O Canada! Singing the Peace Arch blues

When I was growing up near the Canadian border in Whatcom County, Washington, in the 1950s and ’60s the border was a convenient and largely irrelevant smudge. It was there, and everybody knew it, and if you traveled from one country to the other you had to go through Customs, but few people really took it seriously – at least, until the Vietnam War heated up and it became an escape route for draft age young men. It was a rare day when you didn’t run into a Canadian or three on the south side of the border, or a United States citizen or three on the north. People routinely took day trips to one side of the line or the other, simply because it was mildly exotic to cross into another country, no matter how many times you’d done it before. Most everyone’s pockets jingled with both Canadian and U.S. coins, which merchants on either side of the border happily accepted at face value: They’d rather have the business and eat the sometimes dime-on-a-dollar difference in value than not have the business at all. Bellingham, the county’s biggest town, had a television station, KVOS, which locals often jokingly called CVOS because it ran so many Canadian commercials aimed at the bigger population across the line. Canadian shoppers drove down to the border town of Blaine, where the harbor was lined with the fish canneries in which many of my friends’ mothers worked during the summer months, to stock up on salmon or tuna and maybe stop at the duty-free liquor store before heading back home. And just a bit south, along the narrow crescent waterfront drive of the cotton-candy-and-Ferris-wheel getaway of Birch Bay, teen-agers from both sides of the border would cruise on weekend nights and summer days, ogling one another, giving fleshly meaning to the term “foreign affairs.” Babies came out of these flirtations. Sometimes marriages, too.

So when Cedella Roman was accosted by United States Border Patrol officers on May 21 of this year and hauled off to two weeks of imprisonment in the maw of the Immigration and Customs Enforcement machine, I knew exactly where she’d gone wrong.

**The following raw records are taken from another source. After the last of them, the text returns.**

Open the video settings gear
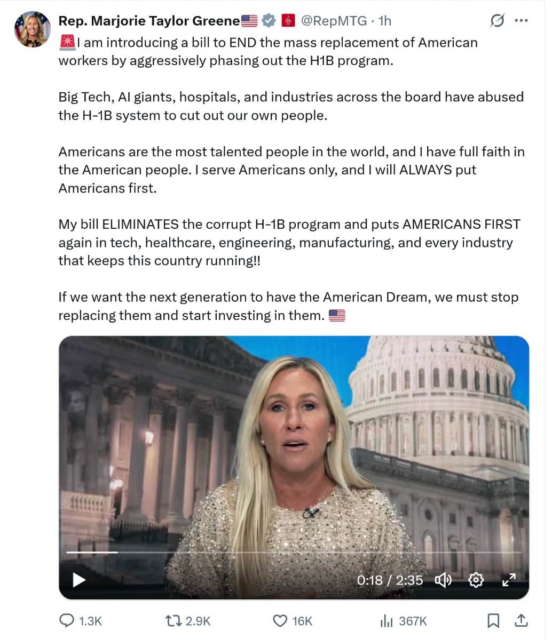This screenshot has height=640, width=552. pyautogui.click(x=476, y=580)
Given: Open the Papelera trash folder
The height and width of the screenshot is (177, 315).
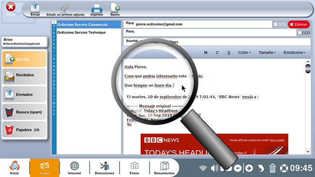Looking at the screenshot, I should pos(24,130).
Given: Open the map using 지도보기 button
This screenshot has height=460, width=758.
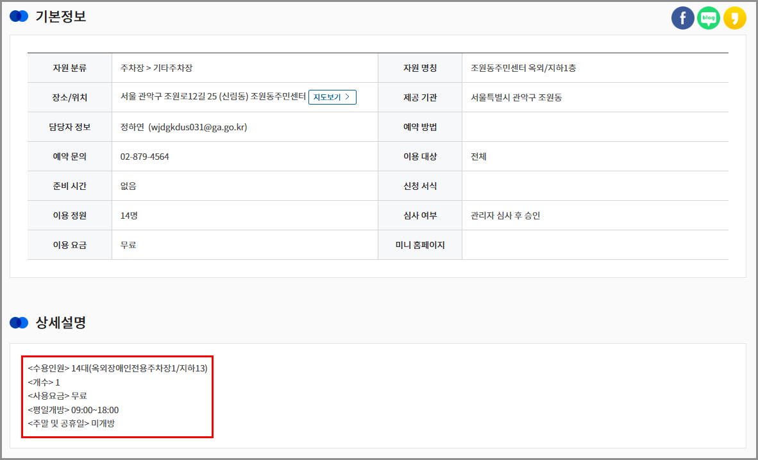Looking at the screenshot, I should click(x=332, y=97).
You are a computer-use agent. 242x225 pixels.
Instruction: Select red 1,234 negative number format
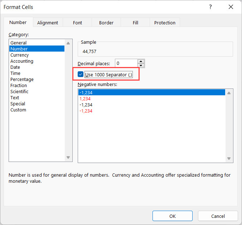[85, 99]
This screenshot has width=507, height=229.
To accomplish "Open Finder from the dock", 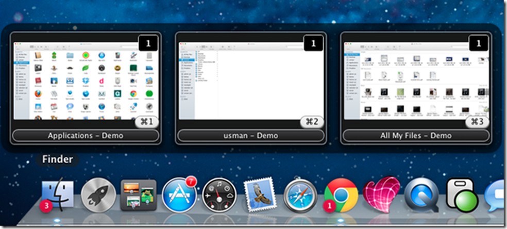I will pos(57,196).
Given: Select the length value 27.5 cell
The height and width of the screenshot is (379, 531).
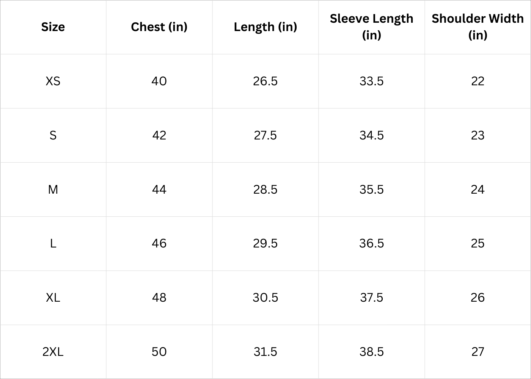Looking at the screenshot, I should pyautogui.click(x=266, y=135).
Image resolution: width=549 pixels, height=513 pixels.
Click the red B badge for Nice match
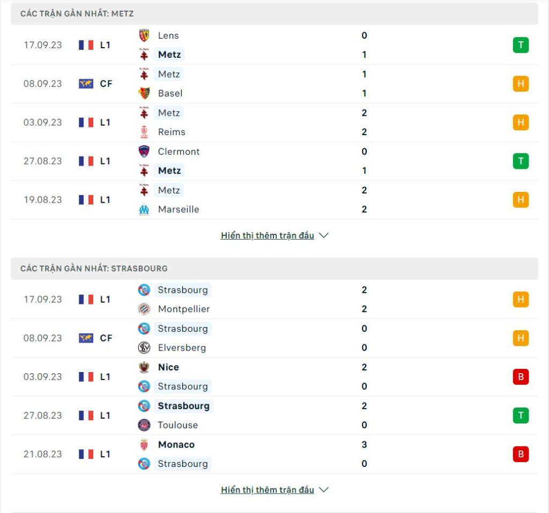(521, 377)
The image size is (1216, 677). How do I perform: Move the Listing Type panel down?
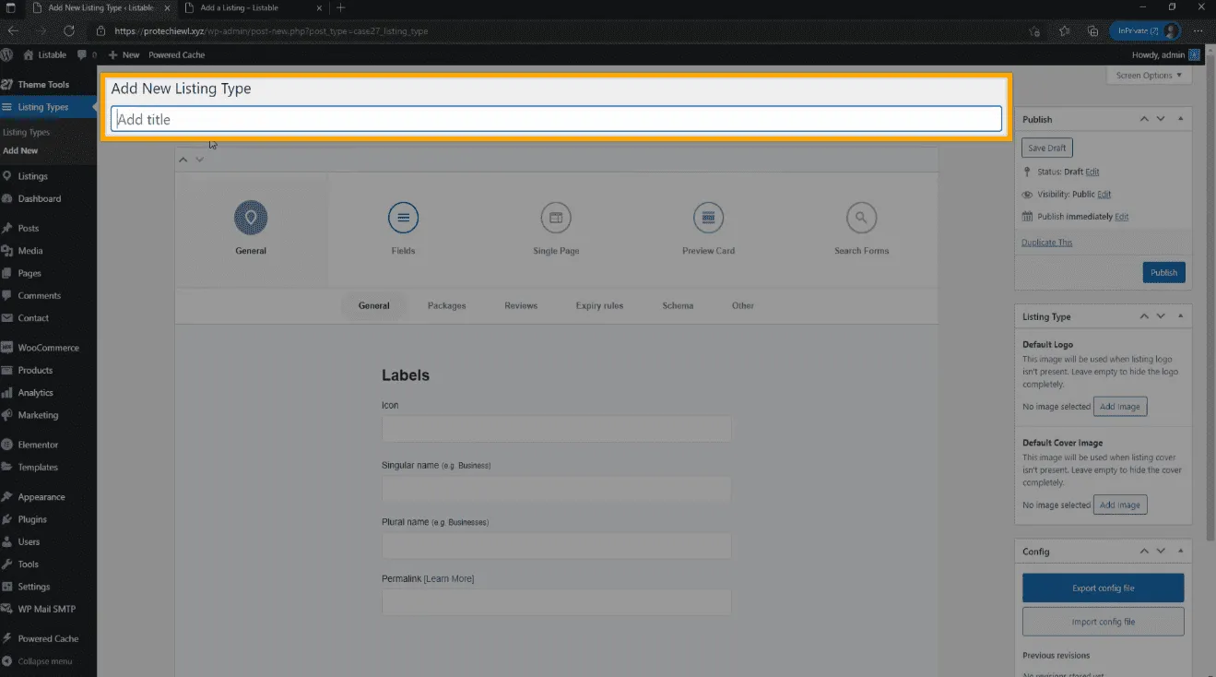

I grew up 15 miles south of it.

Roman, a 19-year-old Frenchwoman visiting her mother in North Delta, British Columbia, was out jogging along the waterfront when she accidentally ran past the border, at a spot where it isn’t marked, and into Washington state. Because she was wearing jogging clothes she wasn’t carrying any identification, and that might be what did her in. Or maybe what did her in was the harsh and unyielding logic of the new United States isolationism, a belligerent intransigence that seems hellbent on making enemies of our closest friends.

The International Peace Arch between Canada and the United States. Photo: Wikimedia Commons
The International Peace Arch between Canada and the United States. Photo: Wikimedia Commons

The spot where Roman was taken into custody overlooks Semiahmoo Bay, which flows into the Salish Sea and laps against both Blaine, on the U.S. side, and Douglas, in British Columbia, and is within a shout and a whistle of Peace Arch Park. The park is actually two conjoined parks, one operated by the provincial government of B.C. and the other by Washington state, and for children from both sides of the border it was great sport to stand inside the park’s arch, which straddles the invisible border, and plant one foot in Canada and the other in the United States. In the decades of my early memories Peace Arch Park was a picture-book garden of a place celebrating the friendly relations between the two great northern countries in North America. Canadian and U.S. citizens alike would pack a picnic, drive to the park, amble through the rose gardens, maybe play a game of catch or Frisbee, then pick a spot on the grass on either side of the border and chow down.

Times have changed. And the picnic, it seems, is over.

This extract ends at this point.